Less than 5 hours after the bombing yesterday I saw two articles circulating (and several status updates) about pages that were created hours or days before the Boston Marathon bombing ever happened.

Q: Is this a conspiracy?

A: Things are not always what they seem.

I’ve had it with this stuff. I am a cynical conservative and I don’t trust this government one iota, but some things are silly. I believe it is healthy to have an open mind and question things and I never discount a conspiracy. However, I want to teach you today about how these Facebook pages are created well in advance of tragic events like the Boston terrorist bombing or the shooting at Sandy Hook Elementary.
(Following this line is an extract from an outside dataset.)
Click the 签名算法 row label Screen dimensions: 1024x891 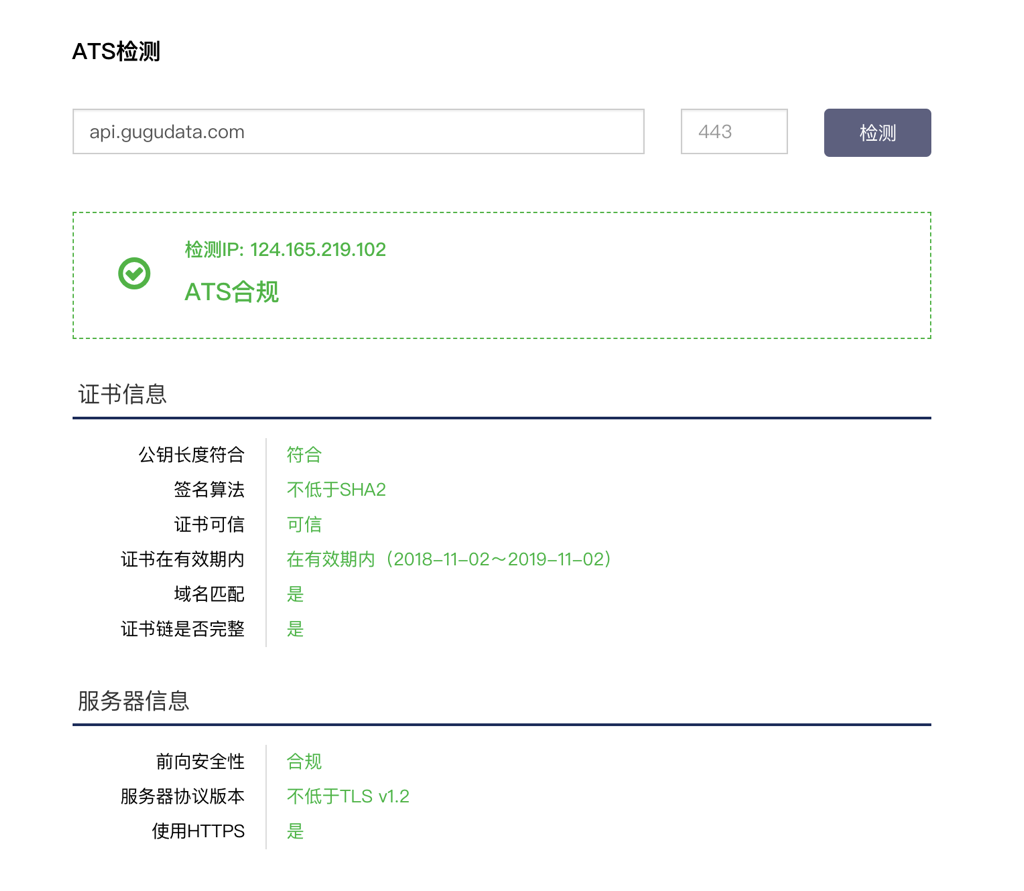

I would hope that a lot of people will read this and understand it because we are making ourselves look silly out there. I almost fell for it myself. Let me tell you about Sandy Hook and how I learned what I now know.
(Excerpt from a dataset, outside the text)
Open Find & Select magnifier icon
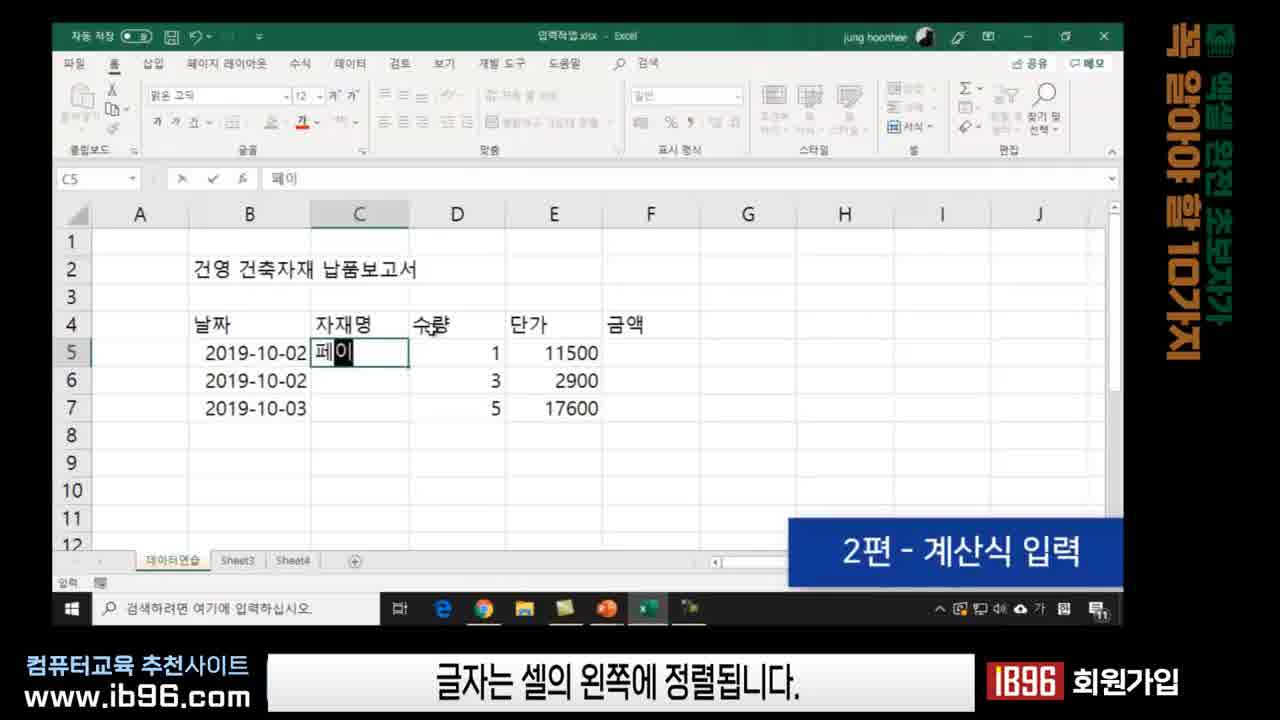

I found one of those “RIP Victoria Soto” pages on Facebook. I think it has been taken down since but it was the same old story. It had been created days (see picture above) before the shooting took place. I fell for the hype. I was doing research for an article and very close to publishing it. The problem is partially Facebook’s support. There are a lot of things that can be done on Facebook but not everyone knows about them. I am not complaining Mr. Zuckerberg because Facebook is still free, and always will be. Right?  😉

I was somewhat educated but knowing half of the truth will get you in more trouble sometimes than knowing nothing. Here is the common belief among Facebook folks like myself.

You can change the name of a Facebook page that does not have very many members, but you cannot change the URL of the site.

This was my belief. I could understand how someone with only 100 likes could rededicate their Facebook page to Victoria Soto, but I firmly believed that the URL (site address) could not be changed. This particular page was one that had “RIP-Victoria-Soto” in the address. This was an obvious conspiracy. Or was it?

So I had an 800-1000 word article almost ready to go. I was literally a short proofreading session away from publishing it. Something made me keep looking to verify and I’m glad I did. It would not have been the first time I unknowingly put out false information but at least it did not happen this time.

A lot of the arguments that this cannot be done come from people who have changed the name of their page(s) and the address(es) stayed the same. This is a fictitious example but let me explain. Say, for instance, that I have a page called “Dean Garrison is Cool” and I change it to “Dean Garrison is Not Cool.” I can simply go in and rename my page and the page may go by the new name but still have the old web address.